TASK DETAILS.
Everything from the line containing "Screen dimensions: 1273x588" through the final line of the entries, both included, should be copied exactly and with nothing else; please skip pictures.

SUPPLIED ENTRIES.
++++++++++

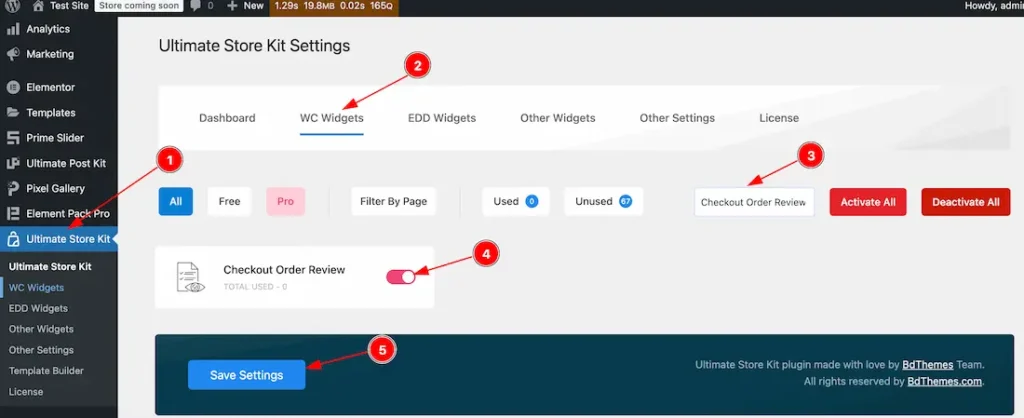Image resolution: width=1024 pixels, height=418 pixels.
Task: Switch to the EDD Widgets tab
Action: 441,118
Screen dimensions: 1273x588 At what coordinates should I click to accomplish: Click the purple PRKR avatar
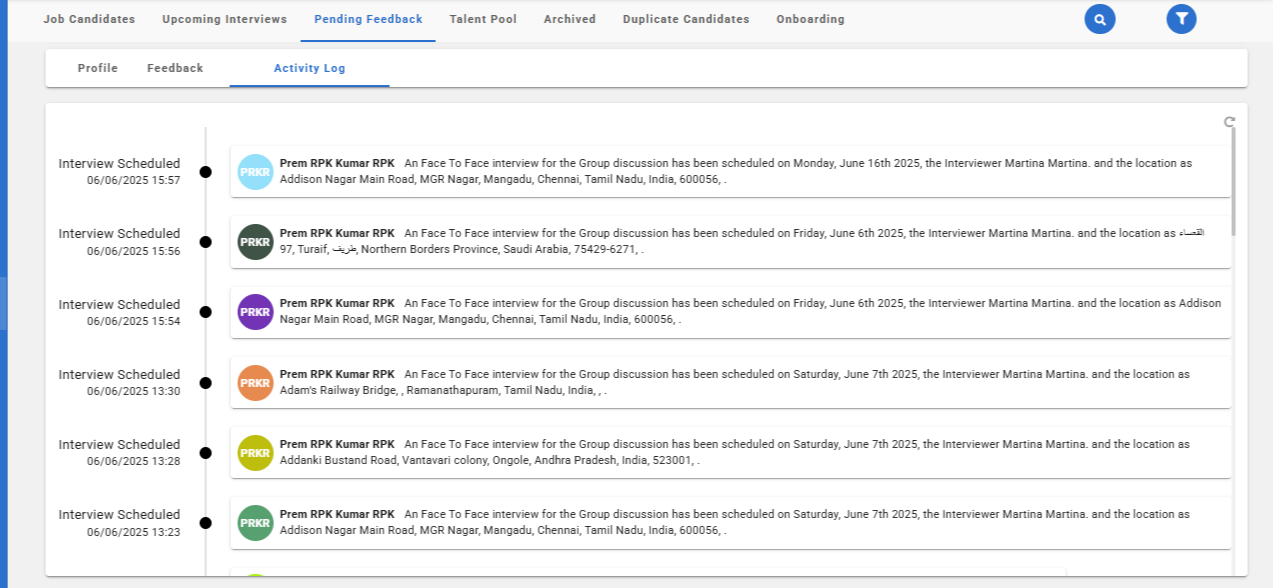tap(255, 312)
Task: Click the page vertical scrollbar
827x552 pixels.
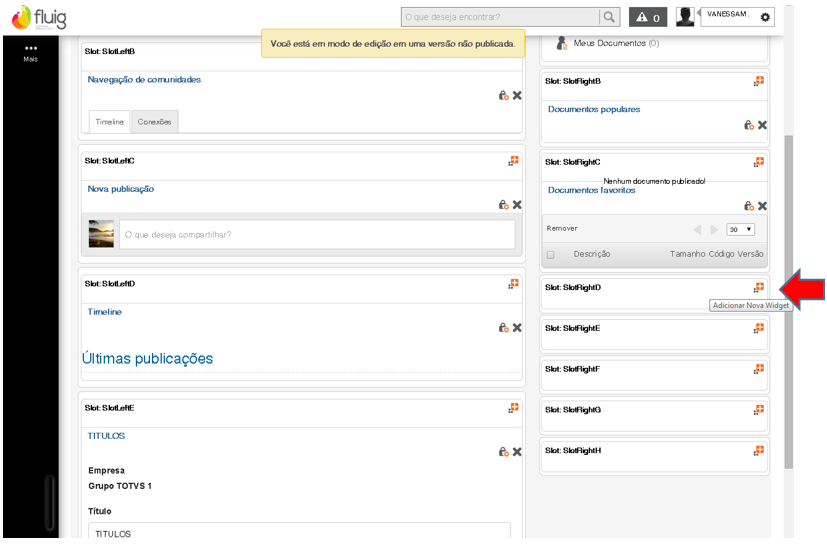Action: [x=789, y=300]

++++++++++

ANSWER TO THE PROBLEM.
Screen dimensions: 1273x588 At what coordinates should I click to accomplish: Click the purple PRKR avatar
tap(255, 312)
Task: Click the page vertical scrollbar
827x552 pixels.
Action: [x=789, y=300]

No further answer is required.